Effectiveness of high irradiance for short-time exposures on polymerization of composite under metal brackets
To evaluate the effect of different curing modes available in a dental light-curing unit on degree of conversion (DC) of a composite photoactivated under a metal orthodontic bracket. The average irradiance and total energy delivered by three curing modes (standard, high, and extra power) of a multiwave LED unit (Valo Cordless, Ultradent Products, South Jordan, Utah) were measured using the longest time available for each mode (20, 4, and 3 seconds, respectively). Brackets (n = 3/group) were bonded to molar epoxy resin replicas using each curing mode. Mesiodistal sections, 0.5 mm thick, were assessed using an infrared spectrometer microscope. Spectra of composite beneath the brackets were sequentially collected using the mapping tool in near-infrared (NIR)-transmittance mode. Composite conversion was mapped between the mesial and distal edges of the bracket base using 400-μm steps for a total of 10 measurements per specimen. Data from irradiance and total energy were analyzed by one-way ANOVA, while data of DC were analyzed with two-way repeated measures ANOVA (α = 0.05). The highest DC values were observed for standard power (mean 56%, P < .05), while no difference was observed between high (50%) and extra power (49%) modes. Regarding the site of measurement, higher DC was observed close to the bracket edges (52%, P < .05). The use of high irradiance for a short time slightly reduced the DC. The small magnitude of reduction suggests that use of a high irradiance protocol is a clinically valid approach when bonding metal brackets.ABSTRACT
Objective:
Materials and Methods:
Results:
Conclusions:
INTRODUCTION
Efficacy of orthodontic treatment using fixed appliances is strongly dependent on reliable bonding of brackets.1,2 Bracket rebonding requires additional appointments, delaying the treatment and potentially compromising the results.3 Orthodontic brackets are often bonded using resin-based, light-cured composites due to greater control of working time relative to chemically cured composites.4,5 Light activation occurs when the photons emitted by the light-curing unit reach the photoinitiators of the composite, generating free radicals that initiate the polymerization reaction.6 Accordingly, the degree of polymerization of light-cured composites depends on the amount of energy reaching the material, as well as on the proper match between the wavelength emitted by the light-curing unit and that absorbed by the photoinitiator.7–11
Most resin-based materials used in dentistry contain camphorquinone/amine as the photoinitiator system, with a light absorption maximum of around 470 nm (blue light).6–11 This absorption peak of camphorquinone is overlapped by LED curing units available in dentistry, resulting in ample ability to polymerize the composites when exposure to light is not a concern. In orthodontic applications, as well as in some prosthetic situations, the composite cement can be fully covered by metal such that during light activation, the amount of light reaching the composite is compromised.12 Reduced light intensity reaching the composite can jeopardize polymerization and ultimately reduce bond strength to enamel.1,12–14 Therefore, for composites developed specifically to bond orthodontic brackets, the manufacturers' recommendations are usually very prescriptive in terms of time required to light-activate the composites, based on the irradiance of the light-curing unit and the type of bracket (ceramic or metal).

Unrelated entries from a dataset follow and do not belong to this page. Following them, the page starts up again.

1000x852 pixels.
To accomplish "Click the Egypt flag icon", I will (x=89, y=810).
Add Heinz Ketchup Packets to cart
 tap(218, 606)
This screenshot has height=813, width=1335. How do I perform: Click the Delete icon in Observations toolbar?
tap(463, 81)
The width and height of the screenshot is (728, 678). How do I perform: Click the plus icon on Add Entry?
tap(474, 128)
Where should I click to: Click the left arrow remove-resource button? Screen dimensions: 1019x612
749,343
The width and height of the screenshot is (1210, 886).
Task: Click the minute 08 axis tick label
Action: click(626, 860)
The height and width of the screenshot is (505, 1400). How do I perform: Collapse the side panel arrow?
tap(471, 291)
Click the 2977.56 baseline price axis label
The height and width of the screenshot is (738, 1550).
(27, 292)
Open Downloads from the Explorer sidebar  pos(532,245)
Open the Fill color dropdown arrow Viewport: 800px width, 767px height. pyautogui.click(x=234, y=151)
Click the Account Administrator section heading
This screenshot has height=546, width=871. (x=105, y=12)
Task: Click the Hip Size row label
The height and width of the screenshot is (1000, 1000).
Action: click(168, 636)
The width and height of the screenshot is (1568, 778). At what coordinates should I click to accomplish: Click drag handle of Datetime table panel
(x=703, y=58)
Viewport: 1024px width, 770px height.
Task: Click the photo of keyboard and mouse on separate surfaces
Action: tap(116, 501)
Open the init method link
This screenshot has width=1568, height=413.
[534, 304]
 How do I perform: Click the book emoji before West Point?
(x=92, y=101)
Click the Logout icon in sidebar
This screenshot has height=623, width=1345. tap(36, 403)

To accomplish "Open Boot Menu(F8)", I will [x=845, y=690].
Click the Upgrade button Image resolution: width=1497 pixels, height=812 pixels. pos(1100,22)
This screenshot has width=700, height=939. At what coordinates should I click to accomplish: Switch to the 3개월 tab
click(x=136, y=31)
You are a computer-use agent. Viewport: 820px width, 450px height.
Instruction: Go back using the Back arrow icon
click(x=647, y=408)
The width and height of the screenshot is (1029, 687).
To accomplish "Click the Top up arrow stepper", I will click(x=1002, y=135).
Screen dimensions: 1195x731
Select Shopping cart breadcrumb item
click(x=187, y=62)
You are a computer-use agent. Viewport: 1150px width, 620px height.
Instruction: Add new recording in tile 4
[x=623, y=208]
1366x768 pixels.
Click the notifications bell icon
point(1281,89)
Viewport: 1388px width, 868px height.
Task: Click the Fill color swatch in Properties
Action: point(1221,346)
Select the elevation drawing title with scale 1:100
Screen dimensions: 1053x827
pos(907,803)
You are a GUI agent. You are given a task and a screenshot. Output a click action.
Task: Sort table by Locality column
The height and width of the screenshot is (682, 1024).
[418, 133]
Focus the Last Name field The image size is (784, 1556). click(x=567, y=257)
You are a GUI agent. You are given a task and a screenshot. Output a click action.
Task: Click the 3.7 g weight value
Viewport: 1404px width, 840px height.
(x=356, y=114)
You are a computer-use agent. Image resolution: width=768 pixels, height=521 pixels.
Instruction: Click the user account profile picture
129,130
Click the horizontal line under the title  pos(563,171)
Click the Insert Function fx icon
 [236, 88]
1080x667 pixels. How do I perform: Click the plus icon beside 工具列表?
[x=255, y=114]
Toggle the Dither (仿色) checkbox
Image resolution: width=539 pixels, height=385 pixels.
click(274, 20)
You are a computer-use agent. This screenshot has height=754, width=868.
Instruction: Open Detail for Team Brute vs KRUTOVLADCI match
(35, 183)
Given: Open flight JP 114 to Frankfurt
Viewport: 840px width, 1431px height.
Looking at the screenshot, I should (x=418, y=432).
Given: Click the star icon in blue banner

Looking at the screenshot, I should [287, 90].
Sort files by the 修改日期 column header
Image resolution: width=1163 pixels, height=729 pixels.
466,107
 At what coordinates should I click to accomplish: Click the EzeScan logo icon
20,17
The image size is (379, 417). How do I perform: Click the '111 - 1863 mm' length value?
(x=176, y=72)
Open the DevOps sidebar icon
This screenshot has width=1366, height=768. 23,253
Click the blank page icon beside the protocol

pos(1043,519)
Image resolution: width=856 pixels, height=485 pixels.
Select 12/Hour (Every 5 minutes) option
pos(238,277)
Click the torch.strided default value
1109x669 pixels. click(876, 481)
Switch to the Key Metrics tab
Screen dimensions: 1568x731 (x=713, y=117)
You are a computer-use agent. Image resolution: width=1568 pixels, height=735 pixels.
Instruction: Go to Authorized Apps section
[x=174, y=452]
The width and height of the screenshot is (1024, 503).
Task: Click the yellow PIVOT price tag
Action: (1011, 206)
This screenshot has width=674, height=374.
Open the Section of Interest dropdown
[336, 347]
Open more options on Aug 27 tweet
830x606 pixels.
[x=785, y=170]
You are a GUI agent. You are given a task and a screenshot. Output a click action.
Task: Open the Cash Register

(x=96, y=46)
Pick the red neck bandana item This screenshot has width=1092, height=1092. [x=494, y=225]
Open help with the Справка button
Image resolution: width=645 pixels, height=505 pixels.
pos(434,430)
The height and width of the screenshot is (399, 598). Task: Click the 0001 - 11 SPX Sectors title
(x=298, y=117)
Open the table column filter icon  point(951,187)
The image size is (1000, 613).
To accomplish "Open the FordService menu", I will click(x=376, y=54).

Regarding the time required to light-cure the composite during bracket bonding, shorter times are preferred by clinicians to enhance chair-time efficiency. Thus, light-curing units emitting high irradiance have been marketed to clinicians under the premise that higher irradiances will allow adequate polymerization to be achieved in shorter exposure times.11 Indeed, some LEDs reaching irradiances of 3000 mW/cm2 are commercially available, with exposure times as short as 3 seconds recommended by the manufacturer. It remains unclear whether the light-activation using high irradiance for short times is comparable with lower irradiance for longer times to properly polymerize the resin composite. Therefore, the aim of this study was to evaluate the effect of irradiance and exposure duration on the degree of conversion (DC) of a composite light cured under a metal orthodontic bracket. The hypothesis of the study is that high irradiance for shorter times of light activation results in reduced DC.
MATERIALS AND METHODS
Experimental Design
This investigation was conducted to evaluate the effect of three levels (standard, high, and extra power) of curing mode of a multiwave LED on the degree of conversion (DC) of a composite measured in ten locations under orthodontic brackets. The wavelength emission profile, the irradiance, and total energy emitted by each curing mode were also evaluated.
Emission Profile, Irradiance, and Total Energy
The tip of an LED light-curing unit (Valo Cordless, Ultradent Products, South Jordan, Utah) was positioned over the sensor of a portable spectrometer-based instrument (CheckMARC, BlueLight Analytics, Halifax, NS, Canada). Three curing modes of a Valo light-curing unit were used: standard power for 20 seconds, high power for 4 seconds, and extra power for 3 seconds. The average irradiance and total energy received by the sensor of a UV spectrometer (CheckMARC) over the period of activation were measured for each curing mode. The wavelength emission profile of each mode was also recorded.
Specimen Preparation
In order to create a standardized substrate to bond the brackets, impressions were made of the buccal surface of a noncarious human third molar using a polyvinyl siloxane impression material (Aquasil Ultra, Dentsply Caulk, Milford, Del). The molds were filled with epoxy resin (Buehler Epoxide, Lake Bluff, Ill) to produce replicas of the buccal surface. Approximately 3 mL of the light-cured composite Transbond XT (3M Unitek, Monrovia, Calif) was placed onto the bracket base (Ormco, Glendora, Calif) and spread using a sickle scaler to cover the entire base. The bracket was hand-pressed onto the center of the buccal surface, followed by removal of excess composite. Light activation was carried out on two sides of the bracket (mesial and distal), with the tip of the LED positioned at 45° and as close to the base of the bracket as possible, using one of the three curing modes described previously. Three brackets were bonded for each curing mode. During photoactivation, the specimens were maintained over a black opaque background to avoid any light reflection that could intervene and affect cement polymerization. The specimens were stored in 100% relative humidity for 24 hours at 37°C. Previous research has shown that after 24 hours, there is no significant increase in conversion.12 After storage, the bonded brackets were encased in epoxy resin (Buehler), and sectioned in a mesiodistal plane parallel to the occlusal surface of the base, using a diamond saw blade (Accutom-5, Struers, Cleveland, Ohio) to obtain four parallel slices per specimen, 0.5 mm in thickness, which were then averaged to obtain the conversion value for each location.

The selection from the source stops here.